Our vision of space is simultaneously a vision back in time, a place we observe one hundred light-years away, would be an observation of that place one hundred years ago. I’ll call that virtual sphere of our vision our space horizon.
If my hypothesis to explain the Fermi paradox holds true, that is, life elsewhere is maximally just as advanced as it is here, how big would our space horizon than be with different detection methods?
The Breakthrough Listen project aims to detect deliberately sent signals, something we have been capable of some 50 years, so I predict a space horizon for this method of ~50 light-years in which we will find intelligence life.
We might also be able to detect leaking radiomagnetic signals, the sort we have been producing since say the start of the last century. If we get this technology right, which we might not be able to for a while, I predict that we will detect civilization within a space horizon of about a 120 light-years, plus all the additional years before we master the technology that enables us to catch those signals.
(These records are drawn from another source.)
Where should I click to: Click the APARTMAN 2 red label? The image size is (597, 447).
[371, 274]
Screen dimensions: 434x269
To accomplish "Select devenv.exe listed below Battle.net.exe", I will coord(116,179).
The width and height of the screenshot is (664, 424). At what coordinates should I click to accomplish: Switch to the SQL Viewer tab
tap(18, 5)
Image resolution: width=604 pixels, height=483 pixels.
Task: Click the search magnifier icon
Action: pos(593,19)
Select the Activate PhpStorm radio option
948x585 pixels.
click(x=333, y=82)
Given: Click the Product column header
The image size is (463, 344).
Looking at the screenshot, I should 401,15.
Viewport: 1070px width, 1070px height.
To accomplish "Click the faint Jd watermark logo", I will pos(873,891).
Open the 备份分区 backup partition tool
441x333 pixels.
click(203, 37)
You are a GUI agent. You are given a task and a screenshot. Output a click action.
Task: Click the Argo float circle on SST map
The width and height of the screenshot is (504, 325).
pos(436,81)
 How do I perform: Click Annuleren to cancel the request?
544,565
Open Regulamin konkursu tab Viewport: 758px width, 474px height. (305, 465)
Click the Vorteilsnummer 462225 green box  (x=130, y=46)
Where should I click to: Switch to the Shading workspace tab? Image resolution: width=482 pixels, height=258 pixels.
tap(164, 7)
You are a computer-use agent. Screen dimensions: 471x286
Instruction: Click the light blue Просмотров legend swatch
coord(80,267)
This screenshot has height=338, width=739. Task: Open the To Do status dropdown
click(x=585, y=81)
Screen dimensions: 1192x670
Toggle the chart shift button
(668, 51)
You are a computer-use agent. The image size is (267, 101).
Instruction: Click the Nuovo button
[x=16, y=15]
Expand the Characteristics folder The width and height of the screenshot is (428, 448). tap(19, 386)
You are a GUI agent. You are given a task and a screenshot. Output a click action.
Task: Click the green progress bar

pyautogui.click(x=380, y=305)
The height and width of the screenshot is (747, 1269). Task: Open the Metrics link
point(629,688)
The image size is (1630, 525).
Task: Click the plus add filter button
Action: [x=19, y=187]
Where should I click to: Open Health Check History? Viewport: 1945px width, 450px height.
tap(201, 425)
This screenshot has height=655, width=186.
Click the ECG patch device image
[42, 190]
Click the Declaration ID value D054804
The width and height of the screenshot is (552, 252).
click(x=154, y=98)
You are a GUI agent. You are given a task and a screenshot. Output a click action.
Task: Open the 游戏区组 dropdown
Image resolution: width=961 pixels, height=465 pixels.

Much detection is focused on atmosphere. Most molecules are not indicative of life per se, O2-O2 is reckoned to be a sure sign of photosynthetic life. For this method I predict it to be able to find life within a 3.4 billion light-year space horizon (when photosynthetic life evolved on Earth), meaning that if our detection capability would be sensitive enough, we could detect life in other galaxies.
A more out of the box method attempts to determine the spectral signature of CFC’s from the planets’ atmosphere. CFC’s rose to infamy due to their detrimental effects on our atmosphere. Its artificial nature, together with its extremely long half-live decay time of a 100,000 years, make it a reasonably sure sign of an advanced civilization. Measurements should be sensitive enough to be able to detect concentrations that are tenfold our current concentration, estimated to be a 1000 years more advanced than we are. I predict then that this method in its current form will not find any signs of intelligent life, since no civilization would be ahead of us by a 1000 years.
Dyson spheres, the theoretical setting of solar panels fully encapsulating a star to capture all its sunlight, a feat envisioned to be able by a so-called Kardashev type II civilization and detectable due to a lack of light combined with an excess of infrared, I predict we will not find anywhere.
Finally, I predict we will find no physical evidence within our solar system of aliens that came here.